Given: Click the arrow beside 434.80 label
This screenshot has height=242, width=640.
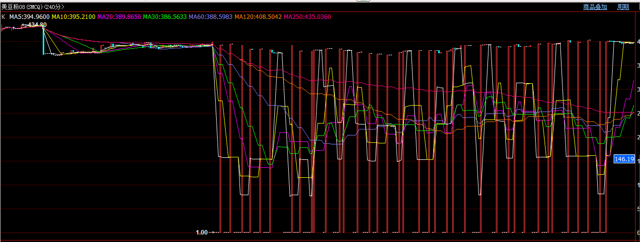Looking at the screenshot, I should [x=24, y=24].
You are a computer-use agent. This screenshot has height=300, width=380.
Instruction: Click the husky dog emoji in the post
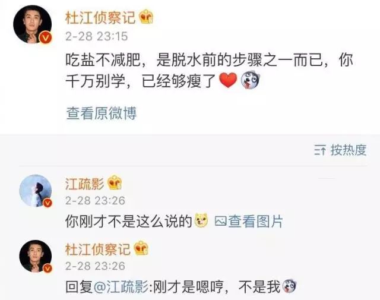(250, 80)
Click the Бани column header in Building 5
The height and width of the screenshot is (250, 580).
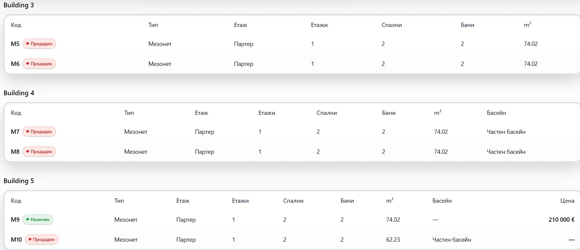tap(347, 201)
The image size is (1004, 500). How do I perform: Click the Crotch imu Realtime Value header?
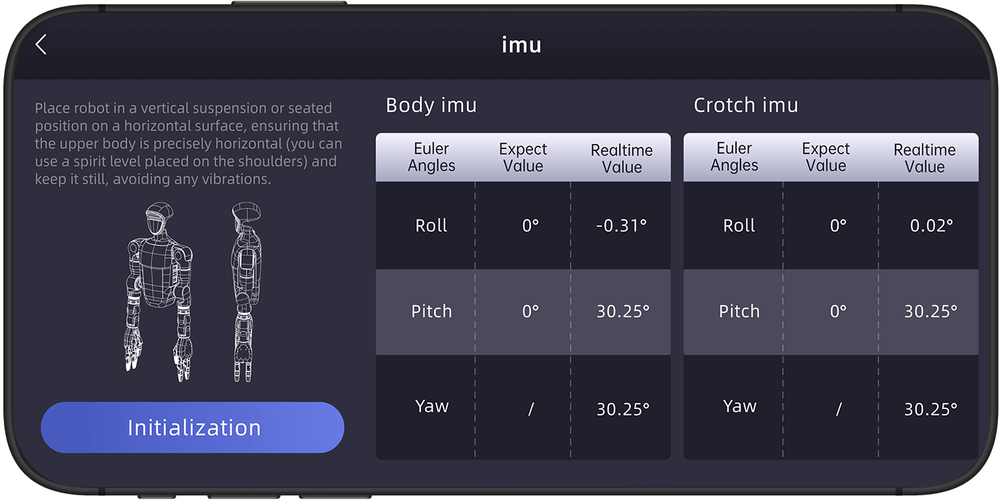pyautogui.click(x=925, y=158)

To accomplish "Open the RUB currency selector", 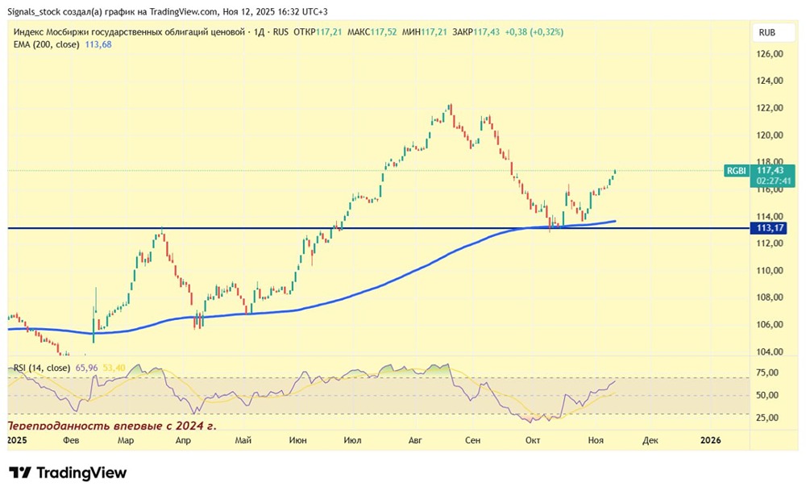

────────────────

* _EXERCISE DESCRIPTION_: Your copy must match the records above word for word and contain no pictures.

* _SOLUTION TO THIS PROBLEM_:
Given: Click the arrow beside 434.80 label
This screenshot has height=242, width=640.
Looking at the screenshot, I should [x=24, y=24].
You are a computer-use agent. This screenshot has height=300, width=380.
Instruction: Click the husky dog emoji in the post
(250, 80)
Click the Бани column header in Building 5
The height and width of the screenshot is (250, 580).
tap(347, 201)
The image size is (1004, 500). How do I perform: Click the Crotch imu Realtime Value header?
pyautogui.click(x=925, y=158)

To accomplish "Open the RUB currency selector", 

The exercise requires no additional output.